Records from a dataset
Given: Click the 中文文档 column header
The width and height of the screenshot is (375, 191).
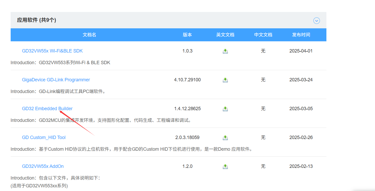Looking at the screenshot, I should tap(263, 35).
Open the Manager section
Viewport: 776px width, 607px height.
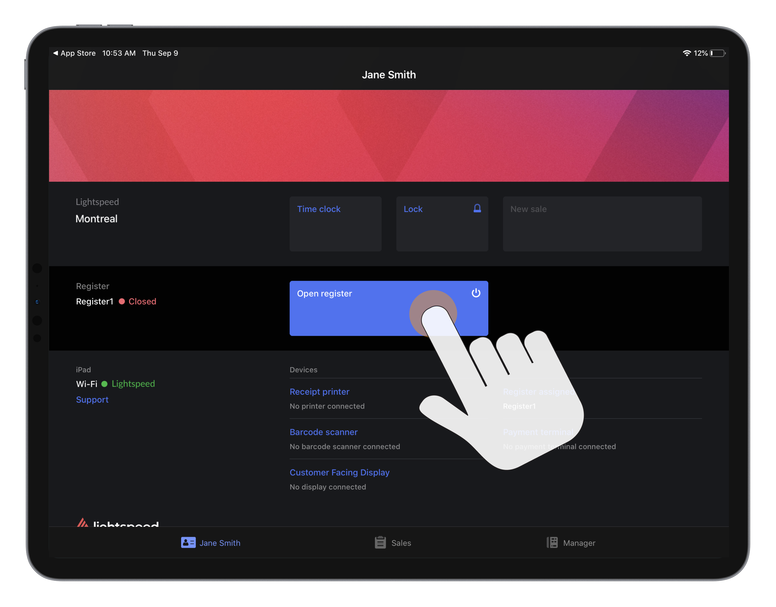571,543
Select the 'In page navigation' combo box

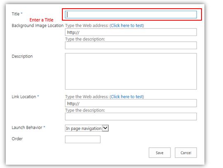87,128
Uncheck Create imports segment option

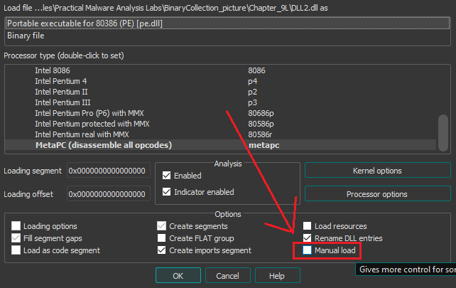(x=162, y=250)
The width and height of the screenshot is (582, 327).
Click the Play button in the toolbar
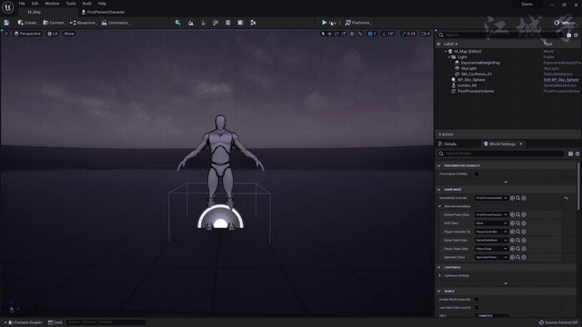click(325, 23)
---
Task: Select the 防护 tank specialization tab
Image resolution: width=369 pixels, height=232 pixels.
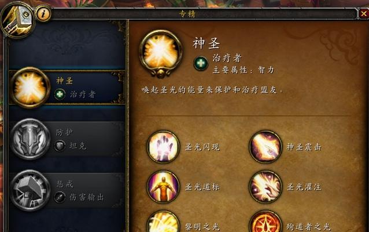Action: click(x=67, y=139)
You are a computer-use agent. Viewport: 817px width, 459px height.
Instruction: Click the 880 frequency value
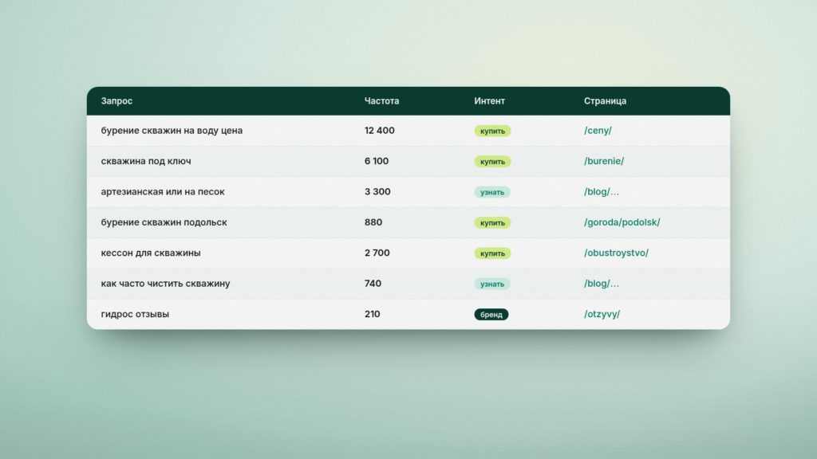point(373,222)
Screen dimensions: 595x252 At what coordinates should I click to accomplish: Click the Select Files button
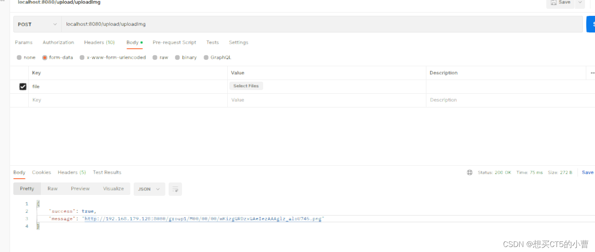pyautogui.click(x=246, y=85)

[What is needed]
Beginning at the line above that contains "Open the Manager section", repeat each line exactly through the one that contains "The width and height of the screenshot is (582, 327).", and leave out the pictures.

[Finished exercise]
Open the Manager section
Viewport: 776px width, 607px height.
571,543
Select the 'In page navigation' combo box

87,128
Uncheck Create imports segment option

(x=162, y=250)
The width and height of the screenshot is (582, 327).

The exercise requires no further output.